Dear Cora,
A part of me avoids writing here because it feels like I should impart some great wisdom every time. That is not the point of this space, though I do want whatever I write here to be meaningful and encouraging to you someday. But to encourage you, I do not need to explain a life truth perfectly. That is something I struggle with, my love. To live perfectly. I can't and I was born unable to do this. However, it does not affect my efforts to reach perfection. Anyways, this isn't what I came here to write.
I do not want to feed you a string of answers to life. I do not want you to have (or to think you have, that is) life figured out before you've lived it all. And so when I write here I just want it to be my heart, to be a rambling, verbalized emotion - not the key to life. I am currently striving to do this - to be teachable. I want to let go of my pride and shoddy attempts at piecing together self-worth, and allow myself to learn. First of all, I want to learn from the Holy Spirit and the Word of God. I want to use these gifts as the ruler to measure all other parts of life. I also want to learn from my family and my friends. That is one of the gifts of relationship. Each of us live life in a certain order, along a unique path. Some people, perhaps even those younger than me, have walked through some things I have yet to experience. Others can even simply share wisdom and truth about the situation.
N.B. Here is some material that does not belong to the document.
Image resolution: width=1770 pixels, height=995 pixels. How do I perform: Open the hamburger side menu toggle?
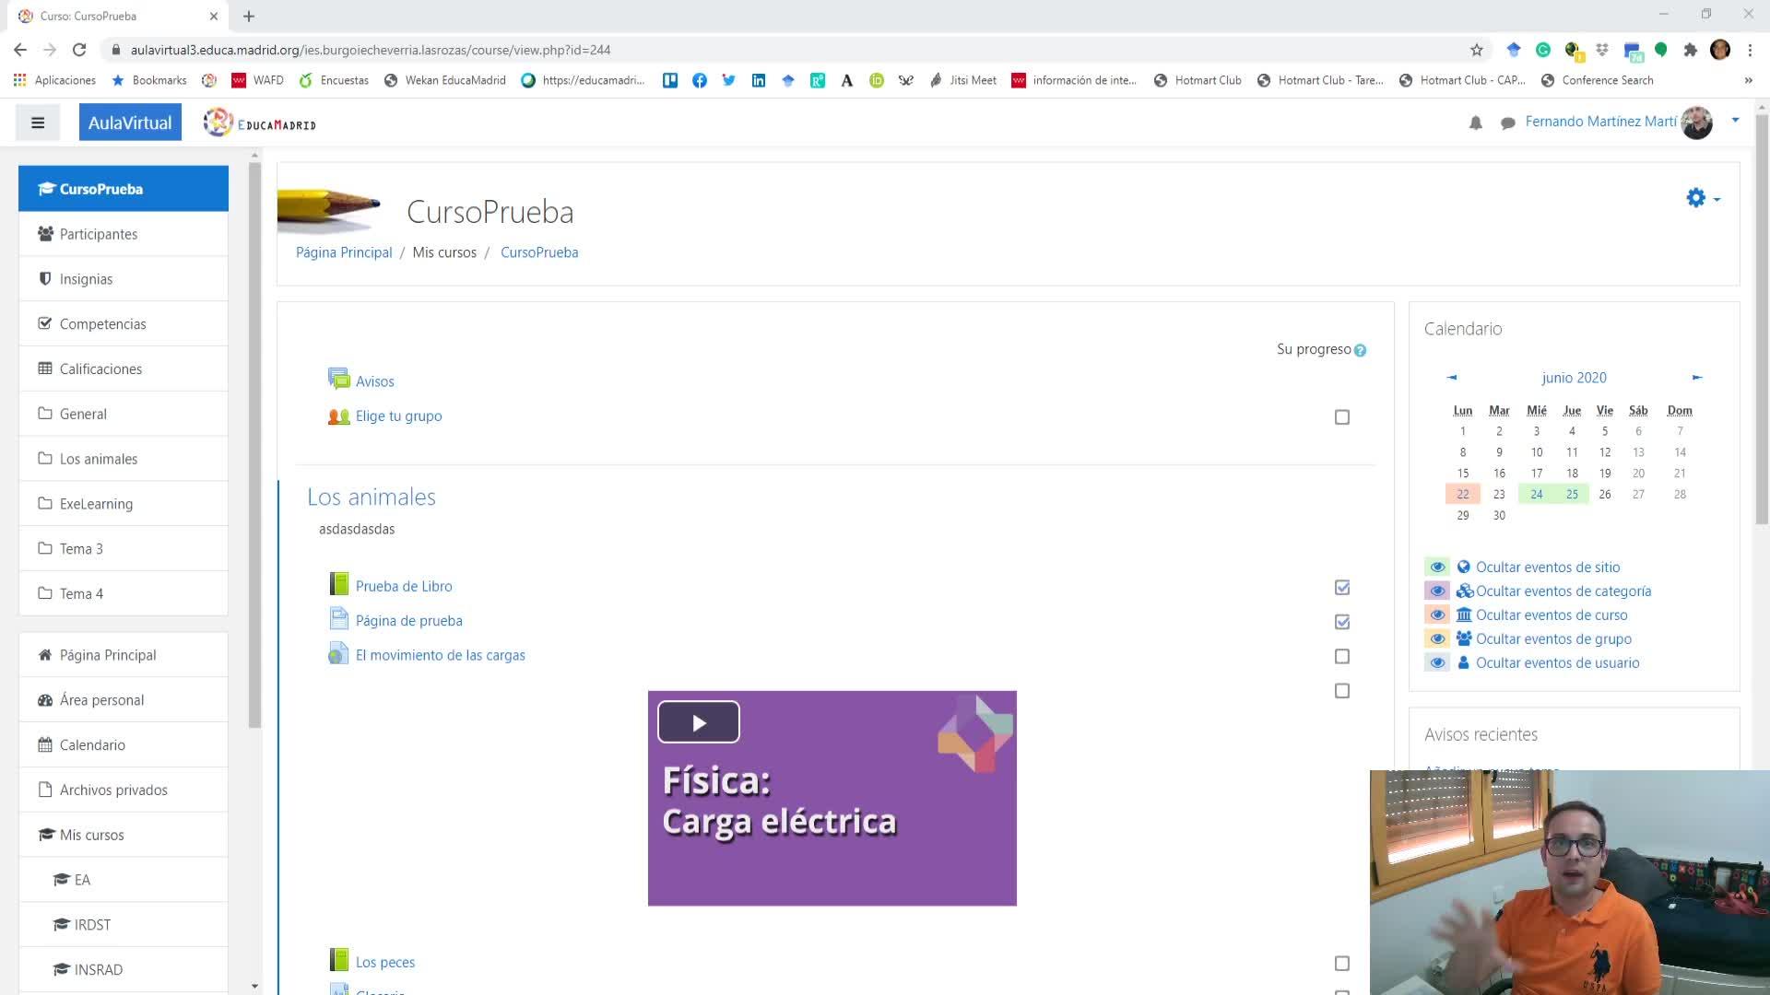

If I try to believe that I have all the answers, I will not listen well and I will not live well, because I will live without significant relationships.
Several weeks ago, I began a list. The idea was prompted by your grandpa, my daddy. The list was of family values that I wanted to instil and maintain in my family, especially those that were a part of my upbringing. One of those things I listed was teachability. I still remember your grandpa reading through Proverbs with me and your Aunt Jessica. He explained to us that if you were "teachable" it didn't mean that you could teach others well - instead it meant that you could be taught well. In short, teachable = others can teach you. Proverbs says a lot about this quality. Here are a few verses:
"The way of a fool is right in his own eyes, but a wise man listens to advice." Proverbs 12:15
"Where there is no guidance, a people falls, but in an abundance of counselors there is safety." Proverbs 11:14
"Whoever loves discipline loves knowledge, but he who hates reproof is stupid." Proverbs 12:1
It is not easy to have a heart, mind, and spirit open to correction. I think it is natural for each of us to jump to the defense, to explain and argue until our point is made, until we "win." I do this all the time, and even if I don't say it, I think it. I try to prove myself, even just to myself. How silly is this? Do I really think I know it all?
I hope that I can practice teachability more and more with each day of my life. I hope that, by example, I can model teachability to you sweet Cora. I hope that you will teach me things and that I will do the same for you. And I hope that we may always listen to Jesus, who can teach each of us more than anything we could imagine.